§ Goal:
Copy the records below word for word, leaving every line unchanged.

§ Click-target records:

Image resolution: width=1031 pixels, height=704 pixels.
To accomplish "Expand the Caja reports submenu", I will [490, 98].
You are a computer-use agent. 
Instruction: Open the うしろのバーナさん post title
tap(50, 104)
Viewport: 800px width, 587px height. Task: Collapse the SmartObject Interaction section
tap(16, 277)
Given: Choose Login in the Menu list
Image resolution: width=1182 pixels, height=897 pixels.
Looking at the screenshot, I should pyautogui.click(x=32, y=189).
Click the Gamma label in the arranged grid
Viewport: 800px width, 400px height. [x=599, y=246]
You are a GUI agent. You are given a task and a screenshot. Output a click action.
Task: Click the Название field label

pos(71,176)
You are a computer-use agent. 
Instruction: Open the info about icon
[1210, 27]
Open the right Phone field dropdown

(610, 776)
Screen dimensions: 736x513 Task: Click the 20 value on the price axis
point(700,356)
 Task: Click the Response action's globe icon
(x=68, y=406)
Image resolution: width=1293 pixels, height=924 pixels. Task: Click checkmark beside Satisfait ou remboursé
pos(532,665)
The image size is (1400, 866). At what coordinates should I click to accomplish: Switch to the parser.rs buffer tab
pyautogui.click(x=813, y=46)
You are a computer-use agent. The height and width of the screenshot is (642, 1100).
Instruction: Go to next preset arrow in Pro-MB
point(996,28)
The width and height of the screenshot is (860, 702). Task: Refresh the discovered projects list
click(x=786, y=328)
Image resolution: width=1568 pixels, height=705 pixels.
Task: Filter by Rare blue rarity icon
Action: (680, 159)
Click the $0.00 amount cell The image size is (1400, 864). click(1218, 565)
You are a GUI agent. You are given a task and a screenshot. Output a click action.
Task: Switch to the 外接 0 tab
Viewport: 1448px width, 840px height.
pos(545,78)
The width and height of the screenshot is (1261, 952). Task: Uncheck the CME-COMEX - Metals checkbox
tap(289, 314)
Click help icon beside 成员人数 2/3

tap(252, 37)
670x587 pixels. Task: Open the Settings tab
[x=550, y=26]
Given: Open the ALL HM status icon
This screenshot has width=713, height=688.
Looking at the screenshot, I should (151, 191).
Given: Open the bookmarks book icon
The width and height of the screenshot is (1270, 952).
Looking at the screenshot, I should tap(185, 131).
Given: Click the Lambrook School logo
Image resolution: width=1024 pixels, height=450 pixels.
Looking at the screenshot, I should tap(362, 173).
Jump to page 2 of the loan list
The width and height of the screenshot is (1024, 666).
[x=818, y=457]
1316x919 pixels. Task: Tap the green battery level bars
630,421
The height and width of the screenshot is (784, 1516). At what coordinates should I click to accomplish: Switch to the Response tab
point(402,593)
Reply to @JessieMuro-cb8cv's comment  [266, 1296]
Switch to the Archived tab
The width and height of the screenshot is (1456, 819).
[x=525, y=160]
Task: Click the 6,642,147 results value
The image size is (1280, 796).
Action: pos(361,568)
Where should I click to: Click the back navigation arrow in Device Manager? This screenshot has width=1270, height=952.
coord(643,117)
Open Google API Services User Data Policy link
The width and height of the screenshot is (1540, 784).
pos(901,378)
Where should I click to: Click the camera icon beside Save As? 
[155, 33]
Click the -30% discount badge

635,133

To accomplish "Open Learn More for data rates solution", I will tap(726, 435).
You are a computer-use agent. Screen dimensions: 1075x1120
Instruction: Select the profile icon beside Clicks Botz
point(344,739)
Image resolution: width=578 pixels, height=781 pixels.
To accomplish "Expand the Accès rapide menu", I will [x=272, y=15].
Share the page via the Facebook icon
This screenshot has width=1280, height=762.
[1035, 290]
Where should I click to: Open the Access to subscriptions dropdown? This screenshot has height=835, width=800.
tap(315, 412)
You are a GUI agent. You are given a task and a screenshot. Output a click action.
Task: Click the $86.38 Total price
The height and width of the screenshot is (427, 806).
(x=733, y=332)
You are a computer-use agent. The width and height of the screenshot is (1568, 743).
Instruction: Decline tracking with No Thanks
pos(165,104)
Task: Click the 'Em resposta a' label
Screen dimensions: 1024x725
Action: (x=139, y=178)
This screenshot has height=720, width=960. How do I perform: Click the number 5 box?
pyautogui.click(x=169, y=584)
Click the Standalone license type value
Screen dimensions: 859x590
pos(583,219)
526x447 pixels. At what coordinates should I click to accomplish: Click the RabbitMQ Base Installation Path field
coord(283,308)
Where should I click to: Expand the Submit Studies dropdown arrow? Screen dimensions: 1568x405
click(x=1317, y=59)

§ Task result:
Image resolution: width=1031 pixels, height=704 pixels.
To accomplish "Expand the Caja reports submenu", I will [490, 98].
You are a computer-use agent. 
Instruction: Open the うしろのバーナさん post title
tap(50, 104)
Viewport: 800px width, 587px height. Task: Collapse the SmartObject Interaction section
tap(16, 277)
Given: Choose Login in the Menu list
Image resolution: width=1182 pixels, height=897 pixels.
Looking at the screenshot, I should pyautogui.click(x=32, y=189).
Click the Gamma label in the arranged grid
Viewport: 800px width, 400px height. [x=599, y=246]
You are a GUI agent. You are given a task and a screenshot. Output a click action.
Task: Click the Название field label

pos(71,176)
You are a computer-use agent. 
Instruction: Open the info about icon
[1210, 27]
Open the right Phone field dropdown

(610, 776)
Screen dimensions: 736x513 Task: Click the 20 value on the price axis
point(700,356)
 Task: Click the Response action's globe icon
(x=68, y=406)
Image resolution: width=1293 pixels, height=924 pixels. Task: Click checkmark beside Satisfait ou remboursé
pos(532,665)
The image size is (1400, 866). At what coordinates should I click to accomplish: Switch to the parser.rs buffer tab
pyautogui.click(x=813, y=46)
You are a computer-use agent. The height and width of the screenshot is (642, 1100).
Instruction: Go to next preset arrow in Pro-MB
point(996,28)
The width and height of the screenshot is (860, 702). Task: Refresh the discovered projects list
click(x=786, y=328)
Image resolution: width=1568 pixels, height=705 pixels.
Task: Filter by Rare blue rarity icon
Action: (680, 159)
Click the $0.00 amount cell The image size is (1400, 864). click(1218, 565)
You are a GUI agent. You are given a task and a screenshot. Output a click action.
Task: Switch to the 外接 0 tab
Viewport: 1448px width, 840px height.
pos(545,78)
The width and height of the screenshot is (1261, 952). Task: Uncheck the CME-COMEX - Metals checkbox
tap(289, 314)
Click help icon beside 成员人数 2/3

tap(252, 37)
670x587 pixels. Task: Open the Settings tab
[x=550, y=26]
Given: Open the ALL HM status icon
This screenshot has width=713, height=688.
Looking at the screenshot, I should (151, 191).
Given: Open the bookmarks book icon
The width and height of the screenshot is (1270, 952).
Looking at the screenshot, I should tap(185, 131).
Given: Click the Lambrook School logo
Image resolution: width=1024 pixels, height=450 pixels.
Looking at the screenshot, I should tap(362, 173).
Jump to page 2 of the loan list
The width and height of the screenshot is (1024, 666).
[x=818, y=457]
1316x919 pixels. Task: Tap the green battery level bars
630,421
The height and width of the screenshot is (784, 1516). At what coordinates should I click to accomplish: Switch to the Response tab
point(402,593)
Reply to @JessieMuro-cb8cv's comment  [266, 1296]
Switch to the Archived tab
The width and height of the screenshot is (1456, 819).
[x=525, y=160]
Task: Click the 6,642,147 results value
The image size is (1280, 796).
Action: pos(361,568)
Where should I click to: Click the back navigation arrow in Device Manager? This screenshot has width=1270, height=952.
coord(643,117)
Open Google API Services User Data Policy link
The width and height of the screenshot is (1540, 784).
pos(901,378)
Where should I click to: Click the camera icon beside Save As? 
[155, 33]
Click the -30% discount badge

635,133

To accomplish "Open Learn More for data rates solution", I will tap(726, 435).
You are a computer-use agent. Screen dimensions: 1075x1120
Instruction: Select the profile icon beside Clicks Botz
point(344,739)
Image resolution: width=578 pixels, height=781 pixels.
To accomplish "Expand the Accès rapide menu", I will [x=272, y=15].
Share the page via the Facebook icon
This screenshot has width=1280, height=762.
[1035, 290]
Where should I click to: Open the Access to subscriptions dropdown? This screenshot has height=835, width=800.
tap(315, 412)
You are a GUI agent. You are given a task and a screenshot. Output a click action.
Task: Click the $86.38 Total price
The height and width of the screenshot is (427, 806).
(x=733, y=332)
You are a computer-use agent. The width and height of the screenshot is (1568, 743).
Instruction: Decline tracking with No Thanks
pos(165,104)
Task: Click the 'Em resposta a' label
Screen dimensions: 1024x725
Action: (x=139, y=178)
This screenshot has height=720, width=960. How do I perform: Click the number 5 box?
pyautogui.click(x=169, y=584)
Click the Standalone license type value
Screen dimensions: 859x590
pos(583,219)
526x447 pixels. At what coordinates should I click to accomplish: Click the RabbitMQ Base Installation Path field
coord(283,308)
Where should I click to: Expand the Submit Studies dropdown arrow? Screen dimensions: 1568x405
click(x=1317, y=59)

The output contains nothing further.